#### Source passage
Personal information
- Born: James Orville Browning March 31, 1903 Verona, Missouri, U.S.
- Died: June 19, 1936 (aged 33) Rochester, Minnesota, U.S.
- Cause of death: Pulmonary embolism

Professional wrestling career
- Ring name(s): Jim Browning Young Stecher
- Billed height: 6 ft 2 in (188 cm)
- Billed weight: 225 lb (102 kg)
- Debut: 1923
- Retired: February 1936

= Jim Browning (wrestler) =

American professional wrestler

James Orville Browning (March 31, 1903 – June 19, 1936) was an American professional wrestler.

== Professional wrestling career ==
Browning was raised on a farm in Missouri. After working in construction and on oil fields, Browning made his debut in professional wrestling in 1923. he went on to work in many territories in the United States and Canada, feuding with wrestlers such as Jim Londos, Joe Stecher, and Ed "Strangler" Lewis. He was managed by Frank Smith.

On February 20, 1933, Browning defeated Ed "Strangler" Lewis for the New York State Athletic Commission World Heavyweight Championship in Madison Square Gardens with an airplane scissors hold. He held the championship for 490 days, during which time he drew large crowds. On June 25, 1934, Browning dropped the title to Jim Londos.
########
Copy out the entire passage on Jim Browning word for word. Draw only on the passage on Jim Browning and not on the listing.
#### Dataset excerpt
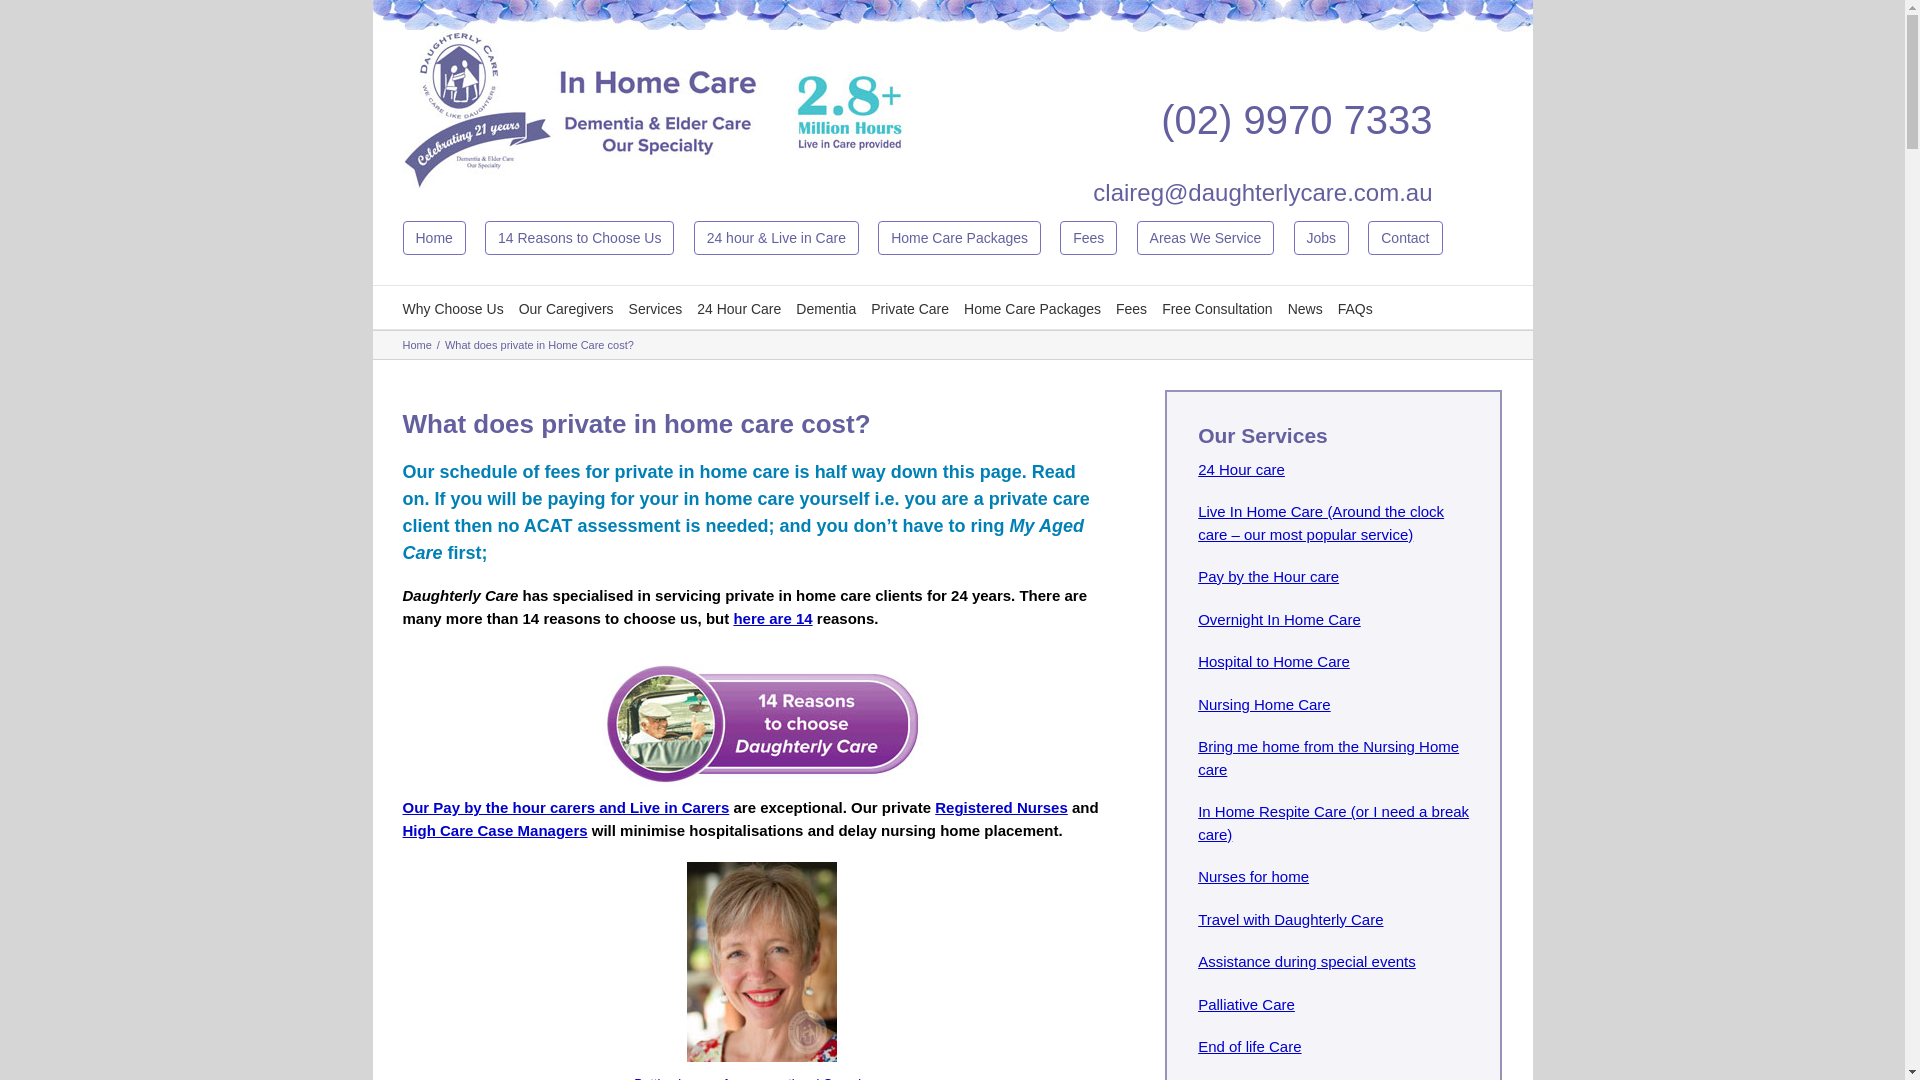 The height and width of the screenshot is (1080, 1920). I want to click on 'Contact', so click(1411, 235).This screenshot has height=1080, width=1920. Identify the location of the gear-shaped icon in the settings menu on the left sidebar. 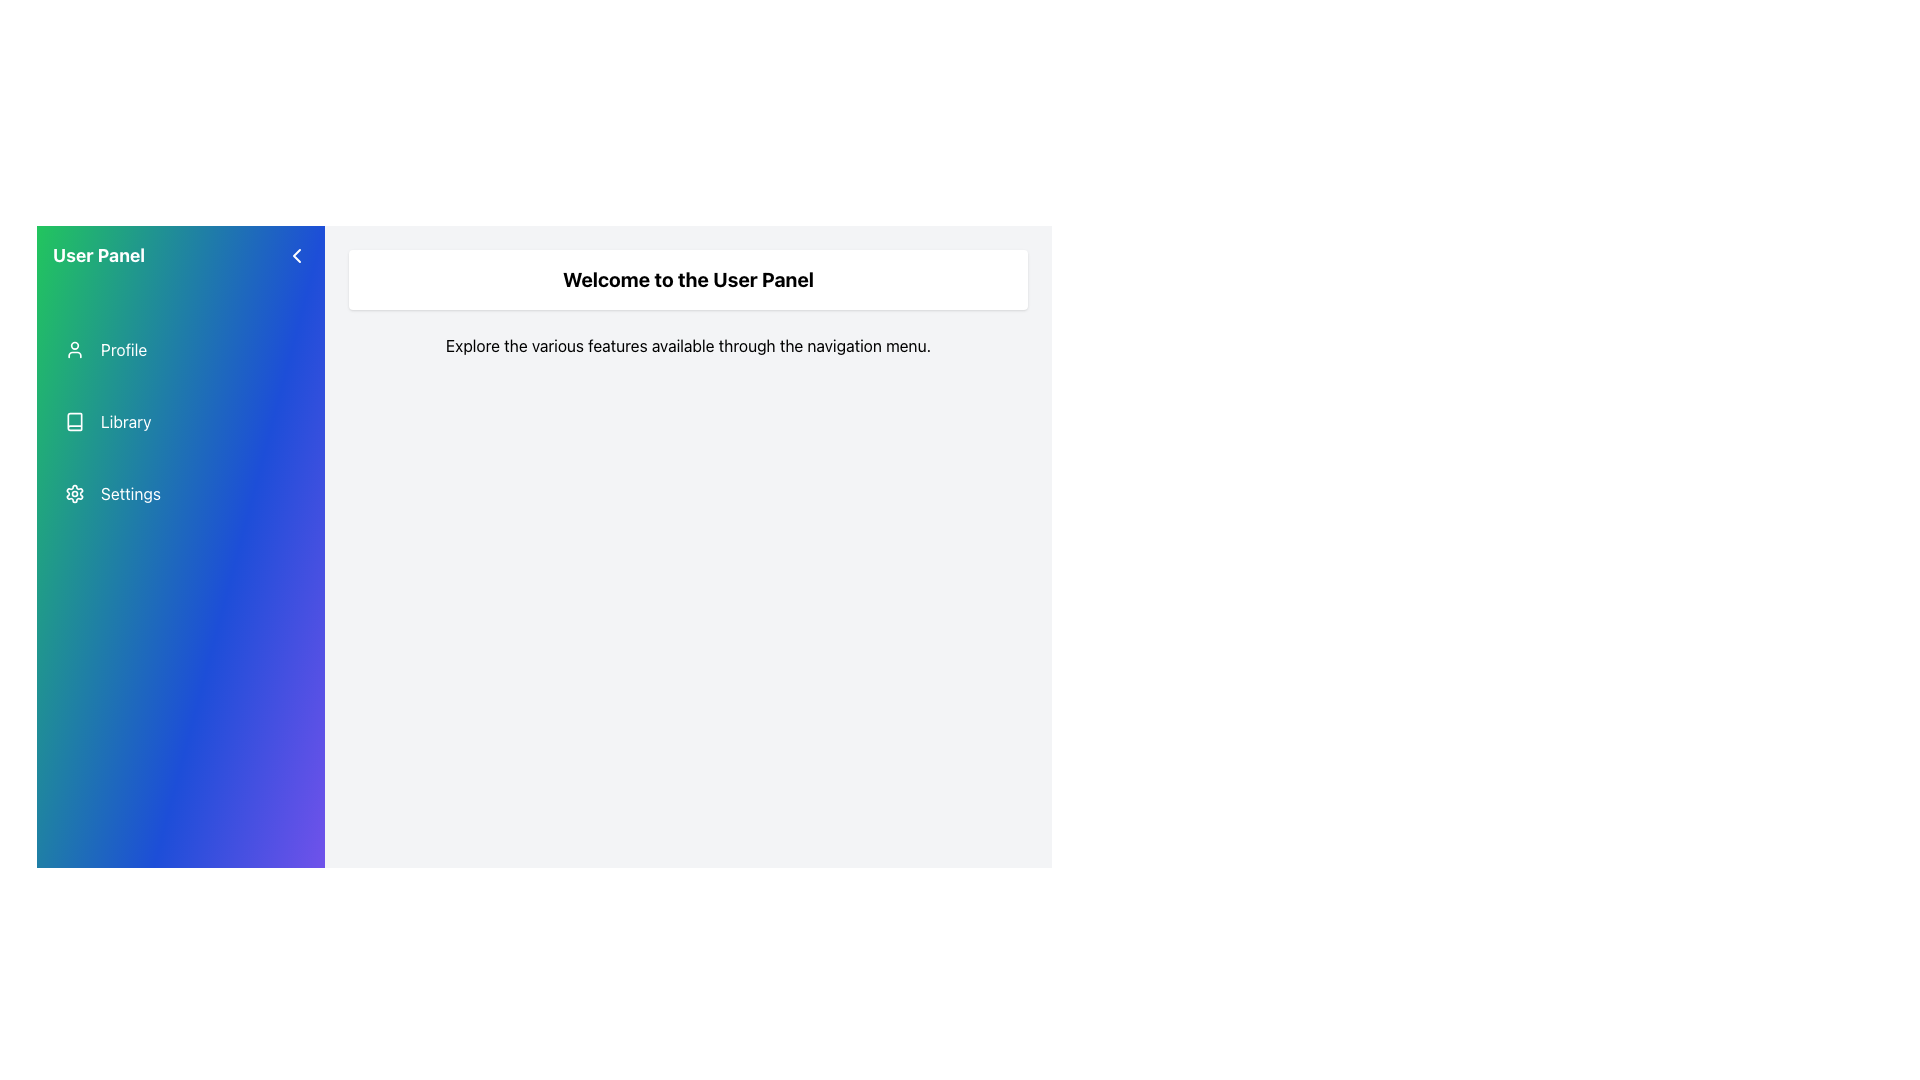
########
-- Written answer --
Personal information
- Born: James Orville Browning March 31, 1903 Verona, Missouri, U.S.
- Died: June 19, 1936 (aged 33) Rochester, Minnesota, U.S.
- Cause of death: Pulmonary embolism

Professional wrestling career
- Ring name(s): Jim Browning Young Stecher
- Billed height: 6 ft 2 in (188 cm)
- Billed weight: 225 lb (102 kg)
- Debut: 1923
- Retired: February 1936

= Jim Browning (wrestler) =

American professional wrestler

James Orville Browning (March 31, 1903 – June 19, 1936) was an American professional wrestler.

== Professional wrestling career ==
Browning was raised on a farm in Missouri. After working in construction and on oil fields, Browning made his debut in professional wrestling in 1923. he went on to work in many territories in the United States and Canada, feuding with wrestlers such as Jim Londos, Joe Stecher, and Ed "Strangler" Lewis. He was managed by Frank Smith.

On February 20, 1933, Browning defeated Ed "Strangler" Lewis for the New York State Athletic Commission World Heavyweight Championship in Madison Square Gardens with an airplane scissors hold. He held the championship for 490 days, during which time he drew large crowds. On June 25, 1934, Browning dropped the title to Jim Londos.